Exercise changes your metabolism so you burn more calories no matter what you're doing.


Eat and drink! Beer, coke, more beer, more coke.


Walking is not the only option. One can easily commute by car and once home, jog around, bike, swim...

Once the demand is solid, there will be supply for bike lanes, pedestrian paths...


No need for that drama. Building walkable cities is not only perfectly possible and cheap, but most US cities were very walkable 100 years ago.


Building walkable cities (at large scale) in the US is impossible. Not because of physics or resources, but because of politics and American voters' preferences.

Sure, there's a small portion of the electorate that wants this, but they're a minority and not powerful enough to get real change outside of a few localities.


100 years ago the US had ~76m inhabitants - a fifth of what we have today - plus horses and buggies were used broadly throughout the country. The streets in our older cities weren't born from nothing but aether when cars were invented.


Your first paragraph sounds amazing.


Indeed.

I'd dig one deeper and look at the reasons why it's "not feasible" and the change that first.
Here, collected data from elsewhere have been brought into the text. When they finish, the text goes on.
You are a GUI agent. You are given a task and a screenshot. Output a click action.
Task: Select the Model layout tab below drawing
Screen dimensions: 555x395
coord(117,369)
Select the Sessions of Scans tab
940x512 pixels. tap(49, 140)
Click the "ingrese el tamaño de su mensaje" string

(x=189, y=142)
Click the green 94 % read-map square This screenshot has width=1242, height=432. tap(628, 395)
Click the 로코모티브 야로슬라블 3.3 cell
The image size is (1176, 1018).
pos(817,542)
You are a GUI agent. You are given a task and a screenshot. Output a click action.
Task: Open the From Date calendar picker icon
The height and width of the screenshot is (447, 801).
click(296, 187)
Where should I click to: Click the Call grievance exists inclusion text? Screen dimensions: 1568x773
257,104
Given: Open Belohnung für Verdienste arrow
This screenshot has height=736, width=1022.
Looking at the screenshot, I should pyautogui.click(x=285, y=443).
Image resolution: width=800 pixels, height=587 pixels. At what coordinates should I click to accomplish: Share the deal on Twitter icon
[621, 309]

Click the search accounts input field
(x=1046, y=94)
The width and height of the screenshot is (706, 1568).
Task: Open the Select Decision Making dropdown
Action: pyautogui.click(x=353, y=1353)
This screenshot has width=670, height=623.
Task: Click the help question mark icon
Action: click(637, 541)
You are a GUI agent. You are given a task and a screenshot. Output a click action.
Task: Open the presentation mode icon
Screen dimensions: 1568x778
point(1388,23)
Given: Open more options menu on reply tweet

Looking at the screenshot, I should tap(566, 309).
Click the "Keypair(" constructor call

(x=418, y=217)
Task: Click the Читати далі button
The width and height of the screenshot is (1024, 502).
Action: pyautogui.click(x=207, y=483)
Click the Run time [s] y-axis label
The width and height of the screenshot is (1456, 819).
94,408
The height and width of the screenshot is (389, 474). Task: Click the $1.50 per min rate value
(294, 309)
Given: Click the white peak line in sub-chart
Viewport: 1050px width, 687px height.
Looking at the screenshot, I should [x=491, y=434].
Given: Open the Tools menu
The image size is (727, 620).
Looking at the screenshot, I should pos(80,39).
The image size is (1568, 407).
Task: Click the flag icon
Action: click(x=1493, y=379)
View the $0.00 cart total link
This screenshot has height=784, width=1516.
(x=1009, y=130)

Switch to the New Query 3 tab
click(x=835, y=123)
If people propose "national emergency" as a solution, clearly such options should be on the table.


It's not feasible for various reasons, but they mostly boil down to "political will". There's two main causes I see: food/nutrition, and lifestyle (i.e. not enough exercise, and using cars, which is caused by urban design). There simply isn't enough political will to make any significant change on either of these fronts. Don't forget, the US is almost certainly going to elect Trump for a 2nd term, so obviously there isn't going to be any positive change in either nutrition or urban design for quite some time.


So, basically the US electorate chooses to be obese? If so, the underlying question is: why do they choose this?

I can think of several reasons, but to me the most obvious cause is "runaway capitalism", where a few big corporations lobby and market and (mis)inform, to make people think this is what they want, just so they can sell more cars, sugar, processed (high marging) foods and so on.

Not to make this an anti-capitalist rant, to be clear. Just that I'm fairly sure we're seeing a clear limitation of "free markets", where people simply aren't the rational homo-economicus that many promised we'd be.


There's tons of healthy food options available to consumers these days, even in regular supermarkets. They all have "organic" food aisles now. Some Americans have become more conscious of this and have adjusted their diets. (Of course, there's also some companies trying to profit off this unfairly, like advertising "gluten free" on foods that would never contain gluten anyway, and also pushing gluten-free foods as "healthier" when there's really no evidence for that, they're healthier of course for people with a gluten allergy or sensitivity but that doesn't extend to everyone.)

In a democratic society, it's the people's responsibility to be educated about issues, so they can vote accordingly. Most Americans are making conscious choices to eat bad foods, not exercise, live in suburbs with car-dependent lifestyles, etc. They could move to inner cities and/or push locally for more density and anti-car measures, but they don't, outside of a few select places.

Instead, a large chunk of American society "educates" itself about conspiracy theories and the "importance" of guns and religion, and votes accordingly, and what you get is the society you see now.